Goal of the exercise: Count lines with "agent" below; give only the number.

Source material:
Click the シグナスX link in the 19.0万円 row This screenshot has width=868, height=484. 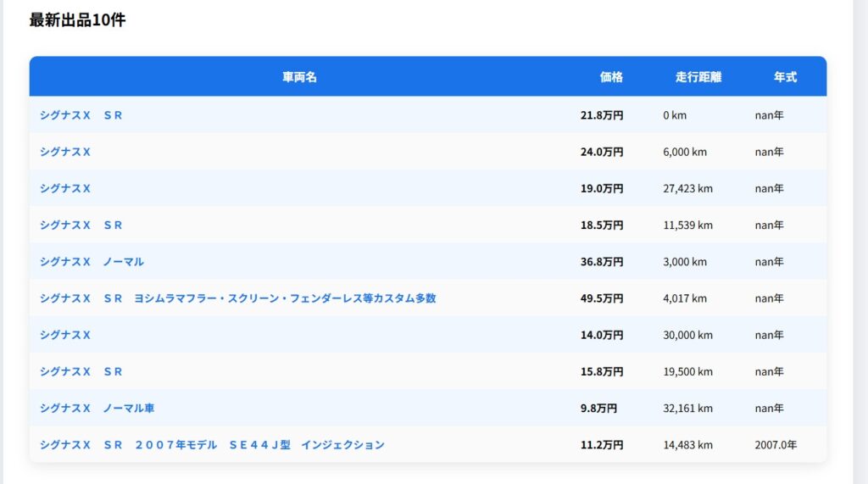click(x=65, y=188)
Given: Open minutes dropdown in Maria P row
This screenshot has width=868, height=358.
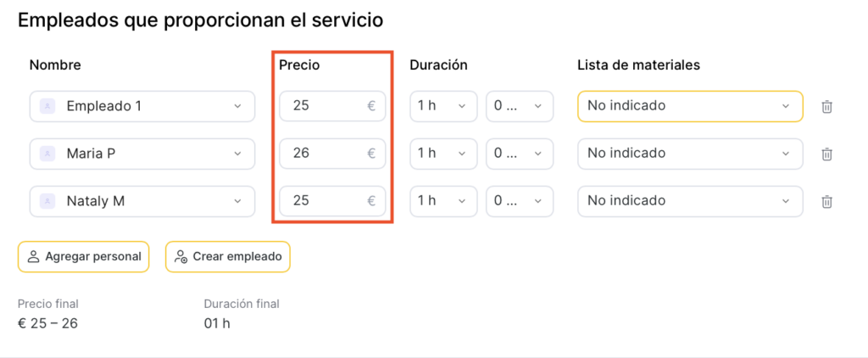Looking at the screenshot, I should point(519,154).
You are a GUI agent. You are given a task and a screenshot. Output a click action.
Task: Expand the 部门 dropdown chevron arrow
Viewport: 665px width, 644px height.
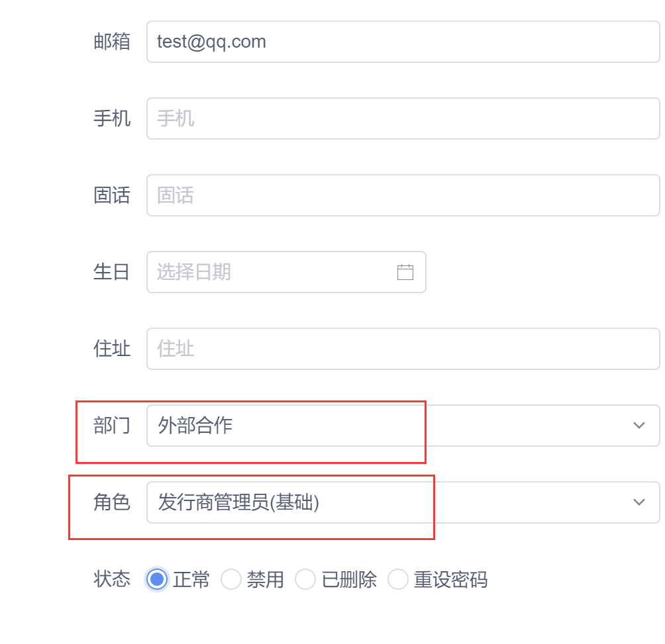[x=639, y=426]
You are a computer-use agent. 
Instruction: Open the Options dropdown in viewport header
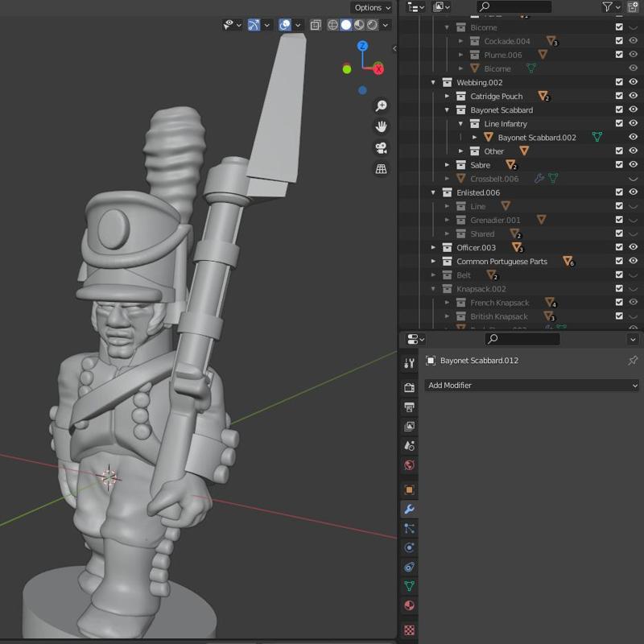coord(369,7)
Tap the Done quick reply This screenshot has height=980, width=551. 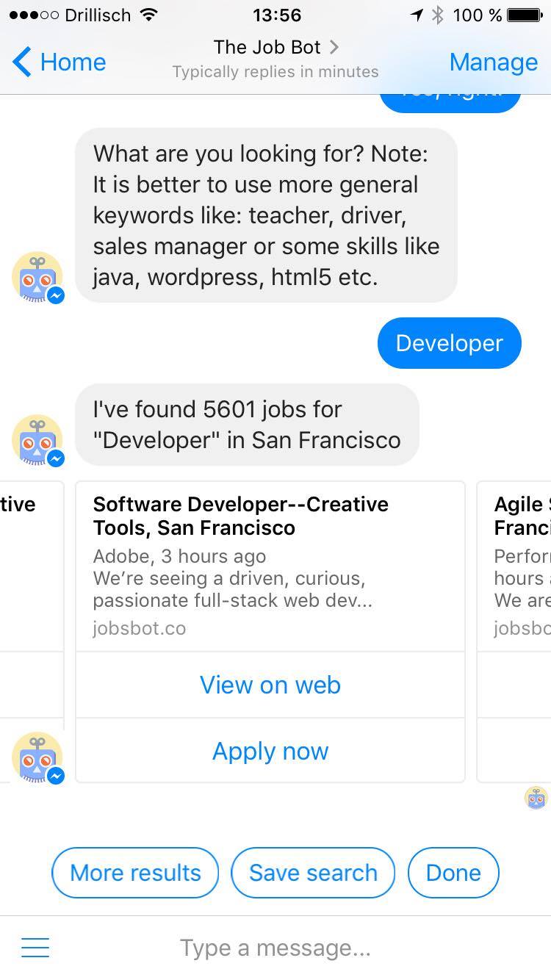(x=453, y=873)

Answer below: 2